A man doesn’t care if I’m looking him in the eye, he’ll look down and smile a little: he knows he knows me. I’ll take this as some hope. “Yes I’d be excited to work in this position,” I say. I sit straight, on the edge of his French antique Louis XV reproduction chair. I have so many ideas. And I do feel them, ideas and possibilities, like electric green leaves of spring. I forget for those few minutes about all that I trawled behind me walking down the street and through this man’s office door and suddenly I’m back inside myself. He withdraws and gives me a sardonic smile that he saves only for idiots and his wife. Hold on there cowgirl, he seems to say. I can’t really take you seriously enough to hire you in this office, not when you’ve got those. “I’m tremendously impressed with you, but I still have a lot of people to interview. I’ll let you know” he says, taking one last look as I turn to leave. I don’t have the job but he’s enjoyed the hour.

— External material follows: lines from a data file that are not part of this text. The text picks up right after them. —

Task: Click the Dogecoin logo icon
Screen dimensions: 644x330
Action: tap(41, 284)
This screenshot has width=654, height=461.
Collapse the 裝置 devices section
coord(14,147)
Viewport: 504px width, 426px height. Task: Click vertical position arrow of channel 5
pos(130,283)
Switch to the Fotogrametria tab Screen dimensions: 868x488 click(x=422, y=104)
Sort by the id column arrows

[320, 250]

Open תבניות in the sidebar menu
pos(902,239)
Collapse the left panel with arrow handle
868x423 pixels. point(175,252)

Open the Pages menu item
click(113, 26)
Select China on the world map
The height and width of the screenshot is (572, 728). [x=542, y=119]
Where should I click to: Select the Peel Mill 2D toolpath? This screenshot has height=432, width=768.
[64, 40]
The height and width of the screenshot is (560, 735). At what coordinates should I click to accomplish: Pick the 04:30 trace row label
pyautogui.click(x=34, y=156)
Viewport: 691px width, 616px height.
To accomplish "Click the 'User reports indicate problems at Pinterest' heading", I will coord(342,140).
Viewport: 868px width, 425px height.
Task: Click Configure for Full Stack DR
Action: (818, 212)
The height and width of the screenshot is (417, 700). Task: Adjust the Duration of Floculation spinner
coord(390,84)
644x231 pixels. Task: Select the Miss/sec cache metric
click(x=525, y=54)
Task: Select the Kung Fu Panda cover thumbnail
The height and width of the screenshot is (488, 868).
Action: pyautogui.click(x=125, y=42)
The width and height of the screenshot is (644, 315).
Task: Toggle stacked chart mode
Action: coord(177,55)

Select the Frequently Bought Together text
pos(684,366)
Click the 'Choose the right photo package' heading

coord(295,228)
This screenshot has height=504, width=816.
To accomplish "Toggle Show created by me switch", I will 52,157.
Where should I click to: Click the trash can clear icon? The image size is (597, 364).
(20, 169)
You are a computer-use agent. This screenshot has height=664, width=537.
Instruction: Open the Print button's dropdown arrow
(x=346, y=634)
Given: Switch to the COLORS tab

I place the soles of my shoes on asphalt as I leave the building. I feel cartoony, freakish, stupid, balloon-like and two-dimensional. I think of what my friend would say, “you’re paranoid,” or my younger sister, “you’re self-centered,” or my counselor, “you’re giving yourself an awful lot of credit, maybe you’re the one obsessed with breasts.” I walk pass construction guys leaning against a backhoe eating pepperoni pizza, “Wow. Those are big ones.” They laugh. I want to shout back, “They’re called breasts, you sucked you’re mothers, get over it.” But I don’t because they may punch mine. It’s true though--once those men were small only one hundred breaths old and they nursed from their mother’s breasts or at least fell asleep against them. But since mine are neither feeding a baby, nor are they sick with cancer they’re not breasts, they’re tits.

So I negotiate with my chest: I try to flatten them, hide them, push them together and squash them down using a sports bra that’s two sizes too small. I walk stiffly with my elbows tight to my rib cage because minimal locomotion causes less bounce. I curl my spine into a C, like I have kyphosis, making my shoulders round over so no one will notice them, but someone may notice my head. Because I have one.

It hurts to hide them and it’s painful but it’s the best I can do to be seen. I’m sick of lugging these things around and all that they mean.